C# 6.0 also introduced the ability to use arrow functions to implement getters and setters (in C# 7.0). These can be used both with backed properties and auto-properties. Here are some examples:
class IceCream
{
private int _scoops;
private string _flavor;
public int Scoops
{
get => _scoops;
}
public string Flavor
{
get => _flavor ?? "None";
set => _flavor = value?.Trim();
}
public bool IsMultiScoop
{
get => (_scoops > 1);
}
}
The only time it is now necessary to use a full getter or setter is when there is some multi-statement business logic that needs to be implemented. In that case, I use a hybrid like this with an arrow function for the getter and a full setter:
class IceCream
{
private int _scoops;
public int Scoops
{
get => _scoops;
set
{
if (value < 1 || value > 3)
{
throw new Exception("Unsupported");
}
if (value != _scoops)
{
_scoops = value;
PropChangedEvent("Scoops");
}
}
}
}
C# wasn't done enhancing properties. C# 9.0 introduced init-only properties. Imagine you have a property that you want to only be settable during object creation. Prior to C# 9.0, the only way to do this was to use a constructor and make the property read only, like this:
class IceCream
{
private int _scoops;
// constructor supports setting scoops
public IceCream(int scoops)
{
_scoops = scoops;
}
// Scoops property is read only
public int Scoops
{
get => _scoops;
}
}
This really forced one to use field-backed properties rather than auto-properties. In C# 9.0, however, you can declare an auto-property as init-only, which allows a caller to set the value during an object initializer like this:
class IceCream
{
// init-only auto-property
public int Scoops { get; init; }
}
static void ShowUsage()
================================
WHAT TO DO
A: In the C# properties text, which version of C# introduced init-only properties?
B: Translate this sentence from the C# properties text into Spanish: "C# wasn't done enhancing properties."
C: Please pick up the C# properties text where it stops and carry it on.
================================
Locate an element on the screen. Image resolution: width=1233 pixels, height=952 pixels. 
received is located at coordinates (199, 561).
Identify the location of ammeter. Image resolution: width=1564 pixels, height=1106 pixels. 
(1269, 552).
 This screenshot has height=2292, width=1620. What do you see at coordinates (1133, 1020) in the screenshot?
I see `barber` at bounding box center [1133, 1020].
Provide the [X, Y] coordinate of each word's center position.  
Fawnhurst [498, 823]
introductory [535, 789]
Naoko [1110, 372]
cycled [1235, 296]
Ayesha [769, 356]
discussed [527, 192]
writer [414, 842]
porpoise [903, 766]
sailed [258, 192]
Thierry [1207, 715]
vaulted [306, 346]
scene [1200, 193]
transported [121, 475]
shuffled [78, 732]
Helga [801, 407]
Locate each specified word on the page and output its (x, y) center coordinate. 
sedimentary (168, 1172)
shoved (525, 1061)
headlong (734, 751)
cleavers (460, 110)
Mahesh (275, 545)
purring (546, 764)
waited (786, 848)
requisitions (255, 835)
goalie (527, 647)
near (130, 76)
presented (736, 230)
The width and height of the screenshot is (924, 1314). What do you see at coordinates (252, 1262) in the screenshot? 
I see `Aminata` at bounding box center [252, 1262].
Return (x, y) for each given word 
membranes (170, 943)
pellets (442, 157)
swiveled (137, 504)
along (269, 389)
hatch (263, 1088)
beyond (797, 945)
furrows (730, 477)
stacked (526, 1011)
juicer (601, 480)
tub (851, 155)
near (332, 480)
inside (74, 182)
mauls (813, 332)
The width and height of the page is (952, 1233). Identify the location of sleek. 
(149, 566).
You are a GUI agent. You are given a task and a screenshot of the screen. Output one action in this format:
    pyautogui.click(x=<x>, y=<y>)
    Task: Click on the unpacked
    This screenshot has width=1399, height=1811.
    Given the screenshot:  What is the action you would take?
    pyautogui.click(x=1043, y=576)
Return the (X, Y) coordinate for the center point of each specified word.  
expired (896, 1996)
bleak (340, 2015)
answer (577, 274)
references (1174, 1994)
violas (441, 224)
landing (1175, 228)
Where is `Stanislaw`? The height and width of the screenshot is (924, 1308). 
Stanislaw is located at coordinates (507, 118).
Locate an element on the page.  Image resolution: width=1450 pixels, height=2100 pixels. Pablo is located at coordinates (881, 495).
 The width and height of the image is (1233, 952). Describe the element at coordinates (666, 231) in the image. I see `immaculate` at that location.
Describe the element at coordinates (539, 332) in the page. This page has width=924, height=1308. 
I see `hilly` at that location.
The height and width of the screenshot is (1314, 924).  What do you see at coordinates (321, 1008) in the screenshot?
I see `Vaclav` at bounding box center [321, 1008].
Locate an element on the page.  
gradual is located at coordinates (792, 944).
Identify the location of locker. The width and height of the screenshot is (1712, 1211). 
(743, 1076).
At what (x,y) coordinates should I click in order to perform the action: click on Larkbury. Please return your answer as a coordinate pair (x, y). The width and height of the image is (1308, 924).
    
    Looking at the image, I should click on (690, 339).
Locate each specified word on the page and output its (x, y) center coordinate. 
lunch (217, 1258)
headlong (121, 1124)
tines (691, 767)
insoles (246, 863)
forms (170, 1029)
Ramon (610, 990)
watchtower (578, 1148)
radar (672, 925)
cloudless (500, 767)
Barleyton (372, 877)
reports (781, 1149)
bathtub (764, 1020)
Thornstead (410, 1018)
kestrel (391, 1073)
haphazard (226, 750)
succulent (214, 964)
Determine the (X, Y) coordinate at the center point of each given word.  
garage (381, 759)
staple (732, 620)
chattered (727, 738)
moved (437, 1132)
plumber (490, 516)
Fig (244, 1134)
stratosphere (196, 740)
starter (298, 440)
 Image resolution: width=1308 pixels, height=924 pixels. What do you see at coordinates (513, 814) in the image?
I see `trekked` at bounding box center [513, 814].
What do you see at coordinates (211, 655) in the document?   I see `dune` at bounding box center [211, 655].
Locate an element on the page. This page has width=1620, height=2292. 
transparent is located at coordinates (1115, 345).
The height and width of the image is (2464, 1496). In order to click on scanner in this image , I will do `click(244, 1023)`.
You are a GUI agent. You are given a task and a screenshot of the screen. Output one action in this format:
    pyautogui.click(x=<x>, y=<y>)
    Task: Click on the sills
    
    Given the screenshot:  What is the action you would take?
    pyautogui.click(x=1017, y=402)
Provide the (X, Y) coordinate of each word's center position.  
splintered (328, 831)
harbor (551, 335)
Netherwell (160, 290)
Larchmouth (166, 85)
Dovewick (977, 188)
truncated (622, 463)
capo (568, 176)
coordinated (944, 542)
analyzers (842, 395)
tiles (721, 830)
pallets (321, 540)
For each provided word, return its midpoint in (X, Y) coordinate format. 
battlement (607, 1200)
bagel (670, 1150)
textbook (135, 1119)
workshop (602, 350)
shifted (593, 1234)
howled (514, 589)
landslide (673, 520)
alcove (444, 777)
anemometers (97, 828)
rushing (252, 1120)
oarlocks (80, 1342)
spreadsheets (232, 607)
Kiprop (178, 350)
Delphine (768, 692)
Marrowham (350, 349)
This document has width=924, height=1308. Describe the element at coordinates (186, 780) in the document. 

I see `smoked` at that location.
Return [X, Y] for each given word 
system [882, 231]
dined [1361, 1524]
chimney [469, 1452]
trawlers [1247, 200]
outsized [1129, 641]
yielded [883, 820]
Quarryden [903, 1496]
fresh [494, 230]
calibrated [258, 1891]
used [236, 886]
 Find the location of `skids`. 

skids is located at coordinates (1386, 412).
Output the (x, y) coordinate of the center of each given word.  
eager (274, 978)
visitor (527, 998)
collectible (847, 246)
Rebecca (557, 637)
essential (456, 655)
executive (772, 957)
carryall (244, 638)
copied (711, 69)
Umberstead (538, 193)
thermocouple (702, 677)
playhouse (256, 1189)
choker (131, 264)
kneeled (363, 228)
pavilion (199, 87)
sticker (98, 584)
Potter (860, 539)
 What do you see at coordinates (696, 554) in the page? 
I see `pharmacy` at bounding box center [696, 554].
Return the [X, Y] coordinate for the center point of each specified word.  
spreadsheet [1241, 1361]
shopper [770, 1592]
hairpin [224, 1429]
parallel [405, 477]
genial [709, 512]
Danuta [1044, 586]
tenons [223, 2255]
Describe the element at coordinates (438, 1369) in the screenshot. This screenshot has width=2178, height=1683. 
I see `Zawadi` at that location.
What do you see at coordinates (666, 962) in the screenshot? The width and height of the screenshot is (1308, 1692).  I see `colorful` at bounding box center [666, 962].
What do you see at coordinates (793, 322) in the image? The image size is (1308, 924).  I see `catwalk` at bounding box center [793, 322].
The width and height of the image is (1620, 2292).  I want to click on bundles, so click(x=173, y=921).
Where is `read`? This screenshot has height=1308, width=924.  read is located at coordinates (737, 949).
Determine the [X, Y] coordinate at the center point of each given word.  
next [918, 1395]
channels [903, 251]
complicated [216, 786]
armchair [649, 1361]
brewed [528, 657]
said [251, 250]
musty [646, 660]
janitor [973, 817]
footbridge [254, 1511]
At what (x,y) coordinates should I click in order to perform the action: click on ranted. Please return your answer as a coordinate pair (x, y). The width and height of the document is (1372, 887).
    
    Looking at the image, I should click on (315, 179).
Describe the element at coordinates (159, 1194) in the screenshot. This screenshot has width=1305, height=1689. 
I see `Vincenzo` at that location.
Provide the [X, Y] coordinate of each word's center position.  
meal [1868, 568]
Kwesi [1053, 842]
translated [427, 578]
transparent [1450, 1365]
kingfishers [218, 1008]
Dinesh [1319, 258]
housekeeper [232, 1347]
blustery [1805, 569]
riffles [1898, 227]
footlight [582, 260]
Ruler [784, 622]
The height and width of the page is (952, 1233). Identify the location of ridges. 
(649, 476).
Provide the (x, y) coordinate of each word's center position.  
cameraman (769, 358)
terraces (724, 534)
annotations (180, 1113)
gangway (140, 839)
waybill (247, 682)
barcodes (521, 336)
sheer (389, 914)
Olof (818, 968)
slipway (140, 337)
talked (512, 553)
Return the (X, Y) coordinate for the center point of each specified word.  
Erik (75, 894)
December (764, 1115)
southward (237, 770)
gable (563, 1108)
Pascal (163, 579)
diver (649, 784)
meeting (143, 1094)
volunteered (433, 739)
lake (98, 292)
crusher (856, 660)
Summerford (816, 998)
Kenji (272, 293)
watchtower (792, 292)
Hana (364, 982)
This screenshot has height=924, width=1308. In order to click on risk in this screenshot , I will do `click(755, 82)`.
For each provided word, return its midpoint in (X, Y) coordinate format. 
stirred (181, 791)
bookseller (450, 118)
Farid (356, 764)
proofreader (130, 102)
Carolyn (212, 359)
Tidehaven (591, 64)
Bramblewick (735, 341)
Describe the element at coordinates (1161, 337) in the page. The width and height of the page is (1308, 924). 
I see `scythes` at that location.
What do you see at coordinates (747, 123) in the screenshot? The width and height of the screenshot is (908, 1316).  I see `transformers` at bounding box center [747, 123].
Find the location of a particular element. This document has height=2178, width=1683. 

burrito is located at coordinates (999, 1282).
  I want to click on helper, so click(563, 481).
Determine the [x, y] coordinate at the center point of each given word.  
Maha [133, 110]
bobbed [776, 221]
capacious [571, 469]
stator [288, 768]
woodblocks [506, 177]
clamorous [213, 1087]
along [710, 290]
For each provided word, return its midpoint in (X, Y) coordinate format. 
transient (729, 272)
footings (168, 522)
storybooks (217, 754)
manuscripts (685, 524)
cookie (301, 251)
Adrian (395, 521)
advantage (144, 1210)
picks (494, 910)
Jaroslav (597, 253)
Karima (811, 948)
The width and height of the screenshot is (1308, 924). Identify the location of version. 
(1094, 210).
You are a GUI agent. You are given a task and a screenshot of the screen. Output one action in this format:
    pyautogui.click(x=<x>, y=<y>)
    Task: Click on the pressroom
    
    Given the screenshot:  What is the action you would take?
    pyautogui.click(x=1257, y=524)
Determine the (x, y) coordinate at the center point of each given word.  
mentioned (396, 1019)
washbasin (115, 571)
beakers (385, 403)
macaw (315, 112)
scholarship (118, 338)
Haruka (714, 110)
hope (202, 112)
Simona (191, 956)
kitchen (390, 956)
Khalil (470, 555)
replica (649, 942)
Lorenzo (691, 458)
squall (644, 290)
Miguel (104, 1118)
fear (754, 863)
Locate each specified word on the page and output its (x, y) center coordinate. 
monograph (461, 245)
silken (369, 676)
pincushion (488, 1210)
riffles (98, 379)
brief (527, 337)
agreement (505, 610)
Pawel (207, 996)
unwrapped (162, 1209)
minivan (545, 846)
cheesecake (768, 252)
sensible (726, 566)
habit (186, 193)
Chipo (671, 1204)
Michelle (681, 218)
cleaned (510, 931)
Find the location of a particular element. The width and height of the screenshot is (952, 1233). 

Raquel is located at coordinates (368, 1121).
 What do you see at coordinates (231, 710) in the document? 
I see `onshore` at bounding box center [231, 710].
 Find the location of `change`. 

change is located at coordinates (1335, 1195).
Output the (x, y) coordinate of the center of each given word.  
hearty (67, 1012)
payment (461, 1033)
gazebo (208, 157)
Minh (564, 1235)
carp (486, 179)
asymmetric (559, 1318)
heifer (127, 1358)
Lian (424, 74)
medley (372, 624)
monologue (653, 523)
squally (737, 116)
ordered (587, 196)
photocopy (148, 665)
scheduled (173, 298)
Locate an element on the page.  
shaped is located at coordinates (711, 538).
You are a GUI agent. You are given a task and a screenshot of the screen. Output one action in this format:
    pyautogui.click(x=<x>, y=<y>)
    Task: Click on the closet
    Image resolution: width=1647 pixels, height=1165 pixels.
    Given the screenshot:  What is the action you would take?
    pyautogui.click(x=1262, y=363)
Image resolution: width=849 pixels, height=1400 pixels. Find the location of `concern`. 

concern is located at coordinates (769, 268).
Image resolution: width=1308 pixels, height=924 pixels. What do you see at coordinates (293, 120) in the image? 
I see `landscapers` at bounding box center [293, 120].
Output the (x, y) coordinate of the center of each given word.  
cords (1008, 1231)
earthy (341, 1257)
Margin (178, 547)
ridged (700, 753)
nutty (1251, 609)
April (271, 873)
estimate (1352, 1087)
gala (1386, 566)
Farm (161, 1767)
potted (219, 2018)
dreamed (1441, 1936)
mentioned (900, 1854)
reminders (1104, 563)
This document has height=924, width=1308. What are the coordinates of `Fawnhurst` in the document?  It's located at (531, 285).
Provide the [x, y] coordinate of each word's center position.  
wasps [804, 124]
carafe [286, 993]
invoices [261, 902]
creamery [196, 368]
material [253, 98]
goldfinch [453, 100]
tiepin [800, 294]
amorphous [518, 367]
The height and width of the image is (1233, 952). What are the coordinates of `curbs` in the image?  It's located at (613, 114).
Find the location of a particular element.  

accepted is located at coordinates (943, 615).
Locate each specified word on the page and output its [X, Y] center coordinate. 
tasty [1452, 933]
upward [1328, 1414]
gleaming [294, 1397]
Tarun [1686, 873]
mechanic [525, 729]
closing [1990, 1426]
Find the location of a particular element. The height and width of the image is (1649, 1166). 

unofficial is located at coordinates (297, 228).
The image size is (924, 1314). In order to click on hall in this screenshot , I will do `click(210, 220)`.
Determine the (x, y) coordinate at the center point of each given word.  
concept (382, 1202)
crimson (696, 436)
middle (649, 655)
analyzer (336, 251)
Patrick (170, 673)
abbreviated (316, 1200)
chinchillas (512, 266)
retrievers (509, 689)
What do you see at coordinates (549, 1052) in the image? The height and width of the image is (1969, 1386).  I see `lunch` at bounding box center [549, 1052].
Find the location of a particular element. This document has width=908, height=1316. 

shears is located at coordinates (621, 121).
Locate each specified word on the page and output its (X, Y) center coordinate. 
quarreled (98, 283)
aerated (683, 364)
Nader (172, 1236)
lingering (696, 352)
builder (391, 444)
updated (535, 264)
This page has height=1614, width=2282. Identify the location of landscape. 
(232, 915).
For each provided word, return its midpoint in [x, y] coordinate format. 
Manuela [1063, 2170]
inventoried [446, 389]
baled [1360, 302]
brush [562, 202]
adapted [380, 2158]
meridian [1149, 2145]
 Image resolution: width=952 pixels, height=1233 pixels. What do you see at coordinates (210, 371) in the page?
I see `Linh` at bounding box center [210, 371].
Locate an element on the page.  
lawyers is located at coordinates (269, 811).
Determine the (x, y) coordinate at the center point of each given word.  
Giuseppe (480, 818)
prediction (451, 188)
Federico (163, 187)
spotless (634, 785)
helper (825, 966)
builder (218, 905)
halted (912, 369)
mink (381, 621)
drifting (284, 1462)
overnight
================================
YOUR WRITTEN ANSWERS
A: C# 9.0

B: C# no había terminado de mejorar las propiedades.

C:
{
IceCream ic = new()
{
Scoops = 2 // this compiles
};
ic.Scoops = 3; // this is not allowed
}
Now you can set the property at object construction without needing a backing field or a custom constructor. Nifty!
And last, C# 11.0 introduced the concept of required properties. With a property marked as required, the compiler will check any instantiation of the class and will block compilation if the property is not initialized when exiting the constructor:
class IceCream
{
// required auto-property
public required int Scoops { get; set; }
}
static void ShowUsage()
{
// this compiles because we set Scoops
IceCream ic = new()
{
Scoops = 2 //
};
// this is not allowed since Scoops not set
IceCream ic = new();
}
As you can see, properties are a lot more sophisticated and powerful. By mixing and matching these various techniques, you can succinctly express a wide variety of property-related patterns.
Few things in C# have evolved as much as
properties. They are more sophisticated and powerful, and by mixing and matching some of the newer C# techniques, you can succinctly express a wide variety ofproperty-related patterns.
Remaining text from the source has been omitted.